The Open Door Law’s list of allowable reasons for executive sessions does include discussion of strategy for school consolidation. And Rebuilding Stronger does involve closing or merging several schools; in some cases, consolidating two schools into one.
But the language allowing discussion of school consolidation says that “all such strategy discussions must be necessary for competitive or bargaining reasons and may not include competitive or bargaining adversaries.” How would that apply to IPS discussions of school closings?
I asked Steve Key, counsel emeritus with the Hoosier State Press Association and arguably the person most familiar with the meaning and history of the Open Door Law.
“To my mind, no, it’s not intended for internal school board discussion of whether or not to consolidate two elementary schools or build a middle school,” Key told me. “This is specifically for two separate school districts who are discussing consolidating into one district.”
In other words, “school consolidation” means what it’s always meant in Indiana: the merging of two or more school districts into one. It’s what Indiana did on a large scale in the 1960s, when the number of school districts was reduced by more than half.
The provision that says closed-door discussions of consolidation must be “necessary for competitive or bargaining reasons” shows that consolidation doesn’t mean internal district school closings, Key said. In those situations, there’s no competition and no bargaining taking place.
But if two school districts consolidate, there may be competition and bargaining. The districts would have to agree on which schools the new district would operate and where they would be located. They would have to settle how to allocate debt and how to share funding responsibilities.
“There are a lot of aspects that would be not adversarial, necessarily, but where the interests of both school districts could be different going into a possible consolidation,” Key said.
In other words, in Key’s opinion, the law wouldn’t apply to IPS Rebuilding Stronger planning.
To be clear, I don’t know the school board talked about Rebuilding Stronger behind closed doors. I emailed IPS spokesperson Marc Ransford three questions: First, did the board discuss closing or consolidating IPS schools in executive sessions? Second, if it did, why were those discussions necessary for competitive or bargaining reasons? Third, how did he respond to Key’s argument?
His response was this statement:
“All IPS Board meetings — including executive sessions — are noticed according to Indiana’s Open Door Law. The Board administrator is present during all executive sessions to ensure that the Board and IPS administration limit their discussion to only those topics that were appropriately noticed and permitted by the governing statute.”

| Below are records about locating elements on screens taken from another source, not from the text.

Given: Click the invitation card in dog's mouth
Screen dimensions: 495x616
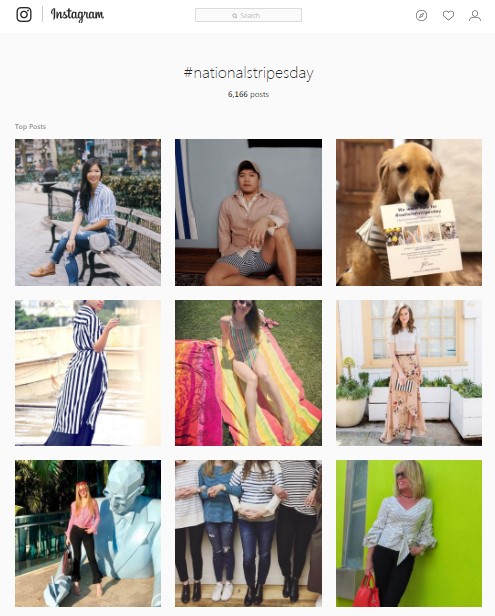Looking at the screenshot, I should [x=422, y=240].
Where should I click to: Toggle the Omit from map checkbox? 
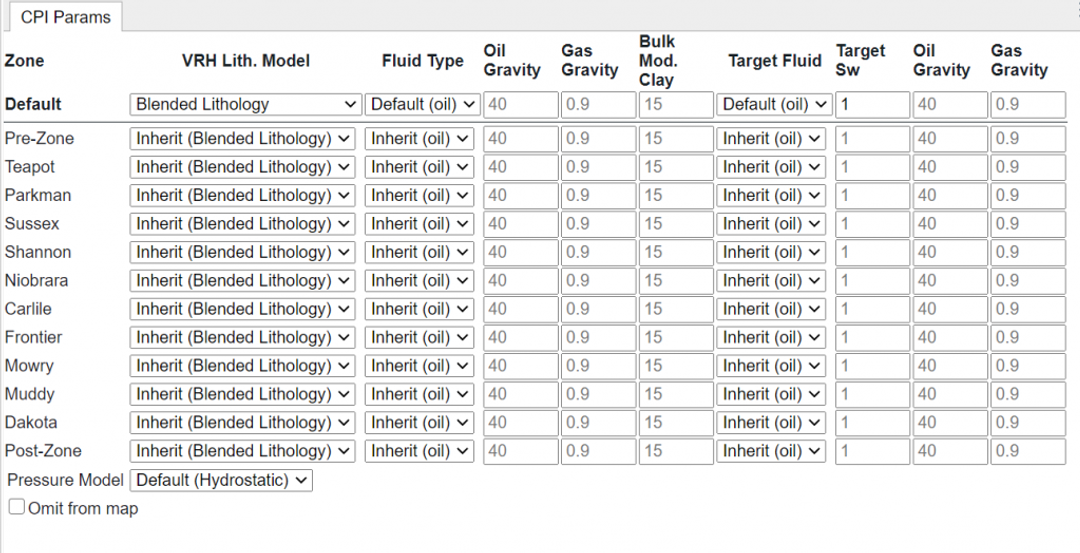point(17,507)
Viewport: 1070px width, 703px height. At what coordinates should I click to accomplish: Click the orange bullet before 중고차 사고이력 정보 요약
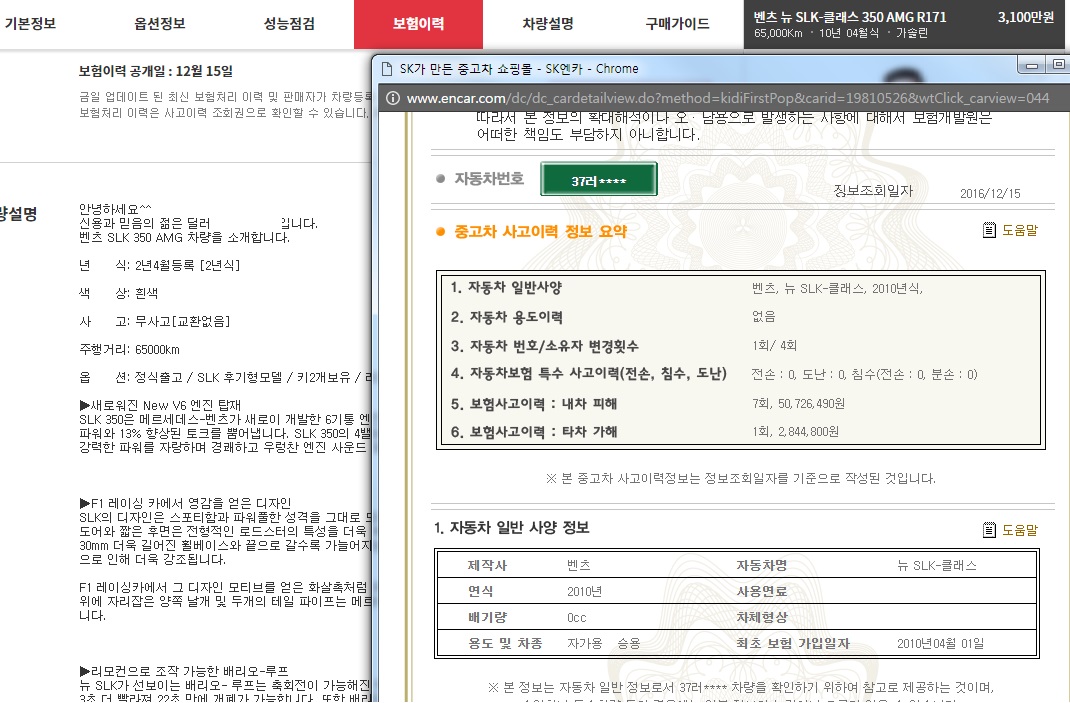[440, 232]
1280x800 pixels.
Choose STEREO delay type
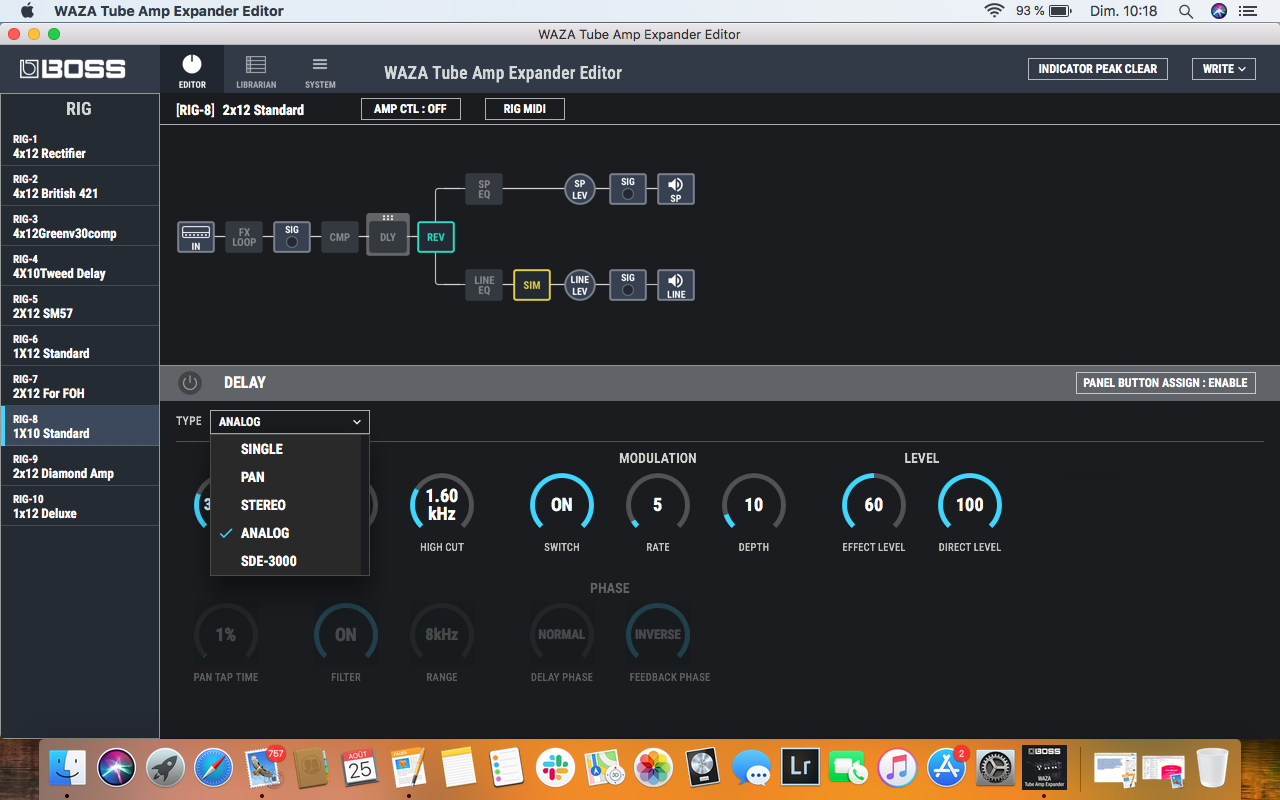262,505
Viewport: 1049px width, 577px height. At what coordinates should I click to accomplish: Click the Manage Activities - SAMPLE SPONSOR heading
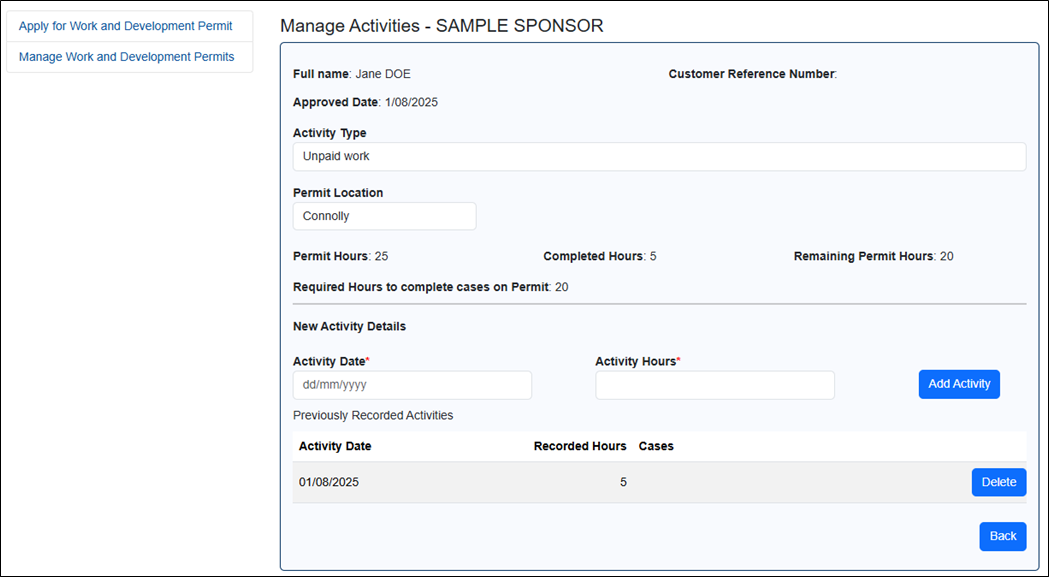coord(441,26)
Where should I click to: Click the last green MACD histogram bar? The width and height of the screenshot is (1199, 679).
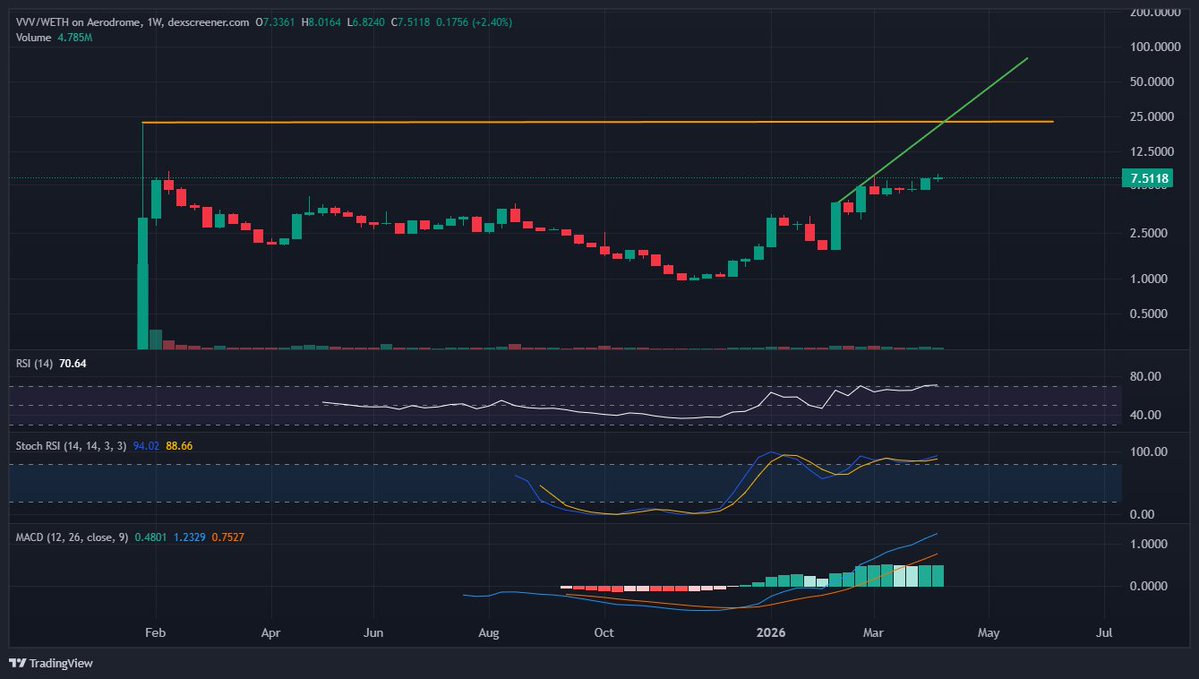tap(937, 575)
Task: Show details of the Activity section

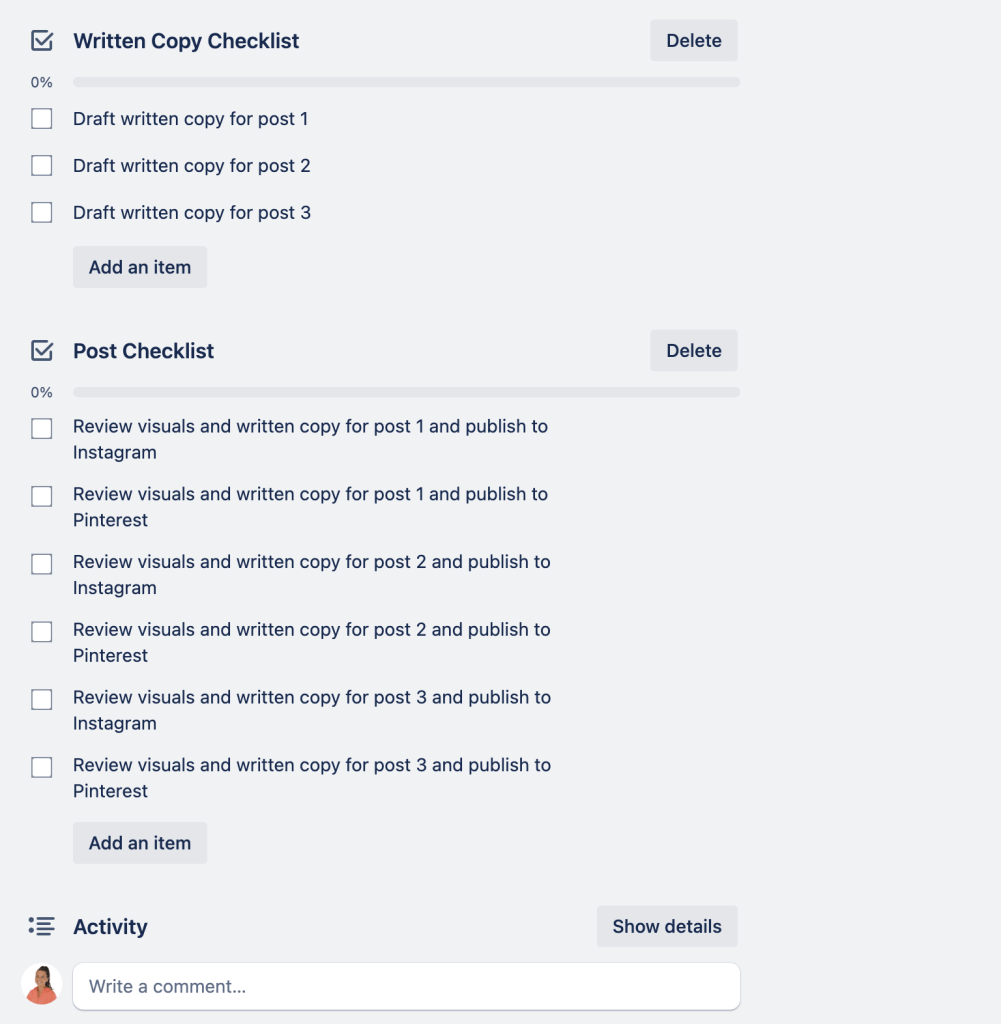Action: coord(667,926)
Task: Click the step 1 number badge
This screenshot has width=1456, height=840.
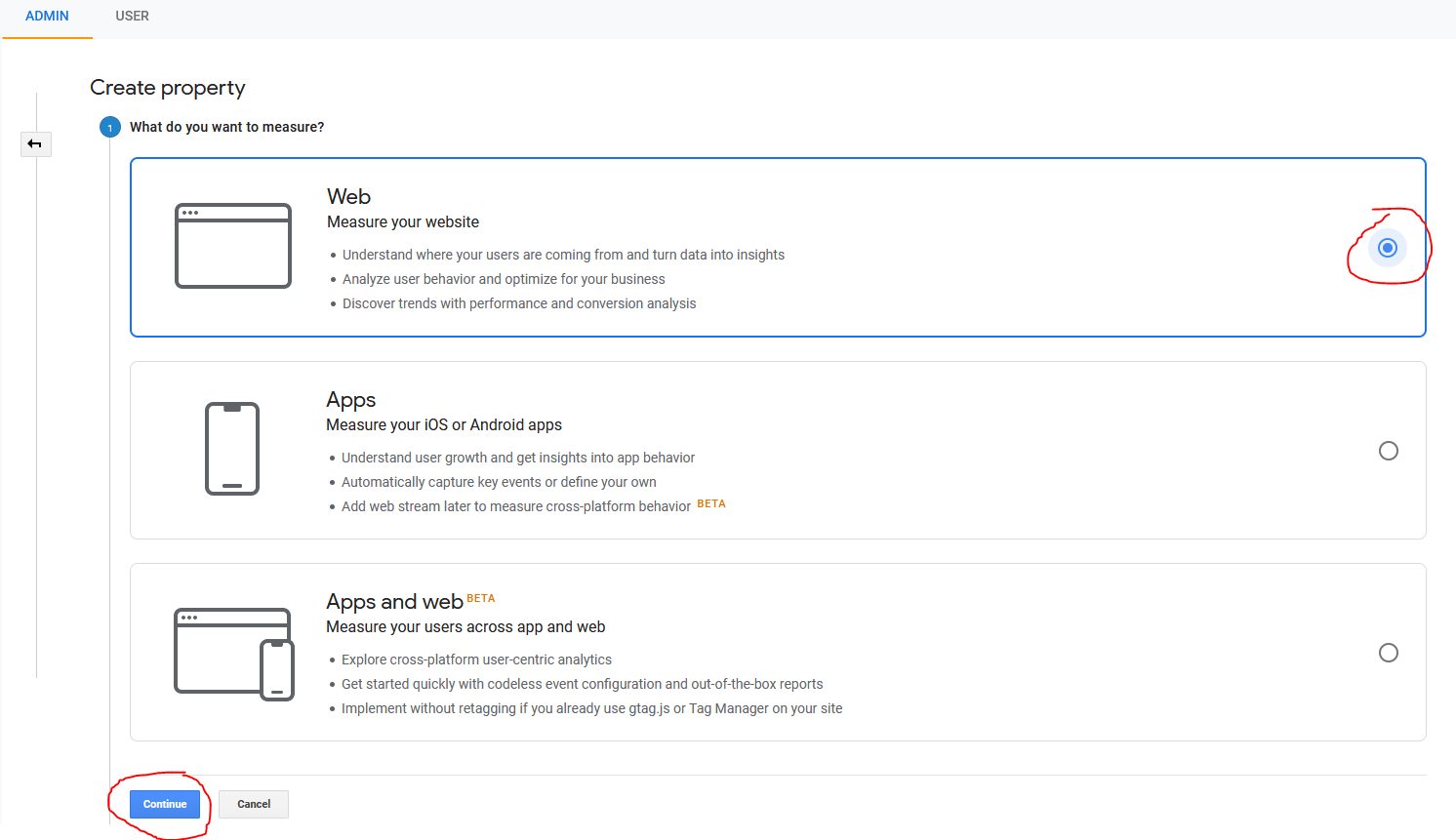Action: [x=110, y=128]
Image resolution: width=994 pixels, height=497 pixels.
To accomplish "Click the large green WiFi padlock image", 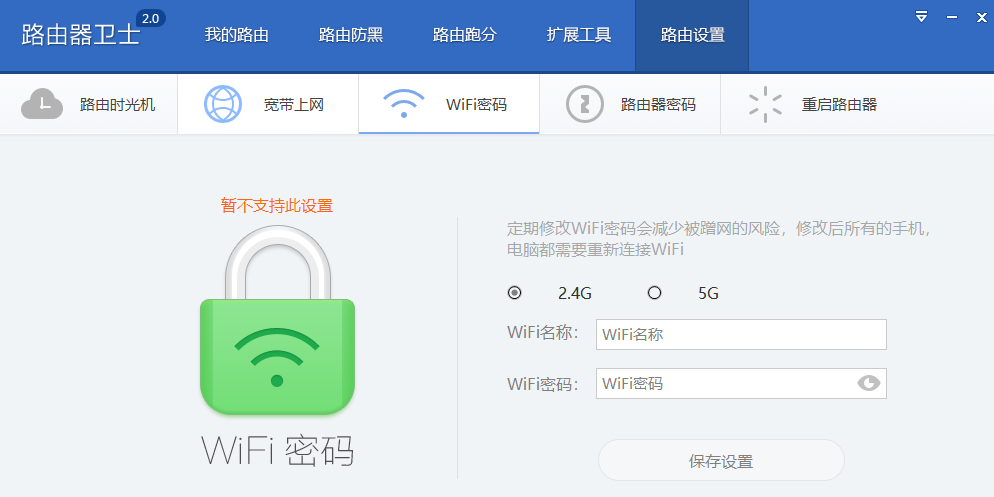I will click(x=277, y=320).
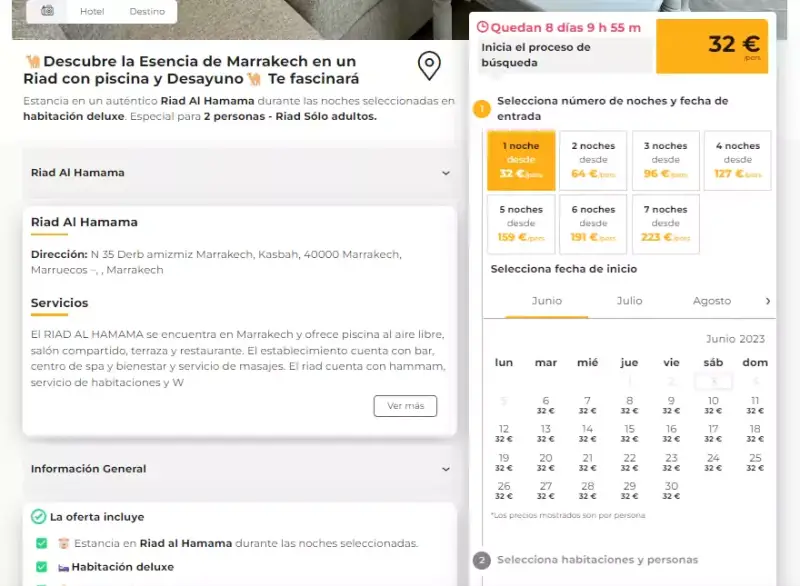Click the green circled check beside La oferta incluye
The width and height of the screenshot is (800, 586).
coord(38,517)
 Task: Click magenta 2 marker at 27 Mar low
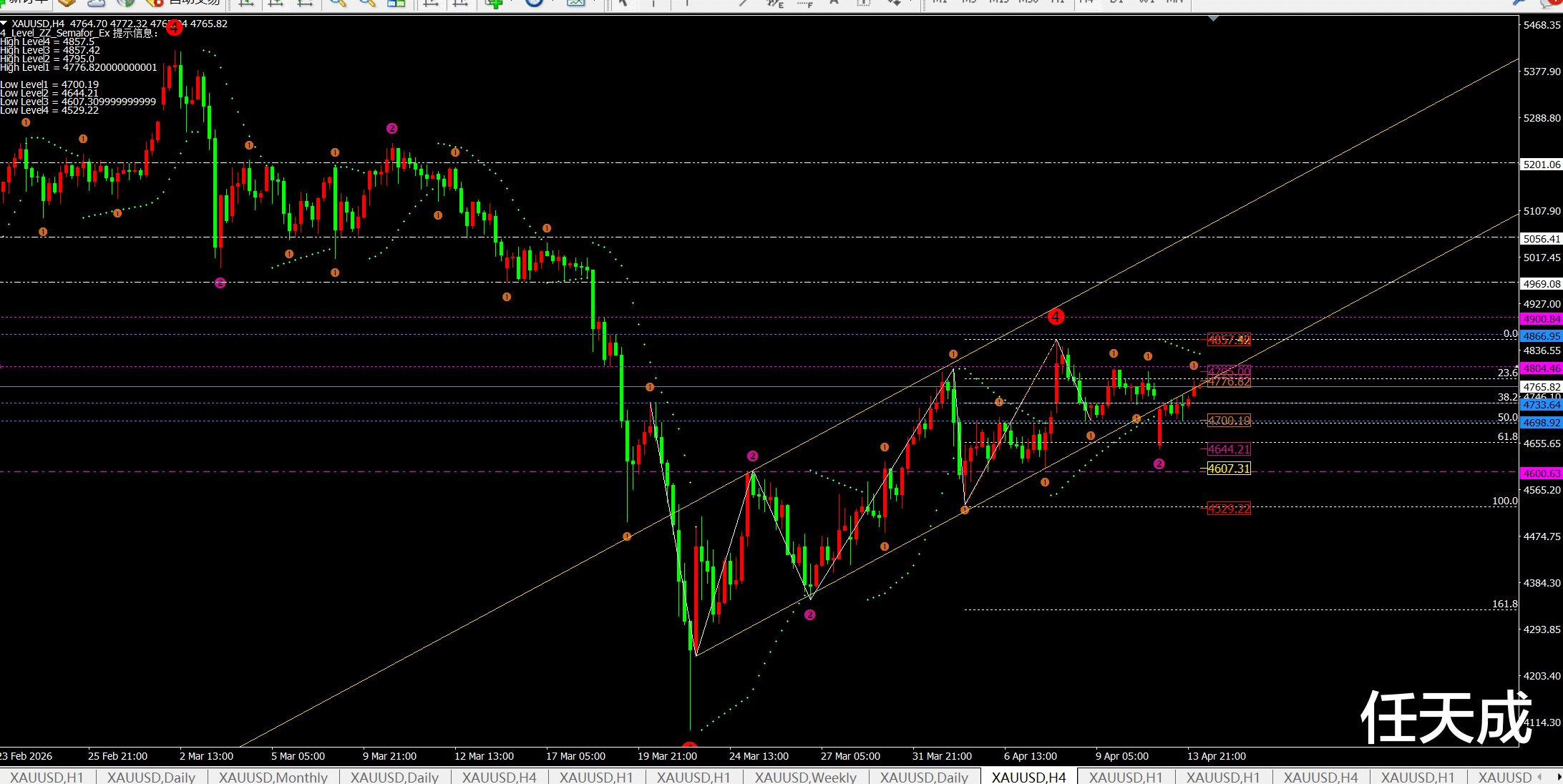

The thing about the Open Door Law is that it’s not easy to enforce it. Governing bodies are expected to police themselves. If someone suspects a violation, they can file a complaint with the Office of the Public Access Counselor, which can issue an opinion. But those opinions don’t have the force of law.
A citizen can file a lawsuit and ask a judge to act. But in the IPS example, what would a judge do? Tell the board to hold those two dozen executive sessions again, but open them to the public? Not likely. Tell IPS to go back to the drawing board and create a new restructuring plan? That’s not likely either.
But the IPS Rebuilding Stronger plan is a big deal. It will have a real impact on students, families and staff. Its objectives – improving equity, providing more academic and extracurricular options and making effective use of resources – are important. The district needs support for whatever decision it ultimately makes. That’s less likely if people suspect the plan was created in secret and the public comment sessions are just window dressing.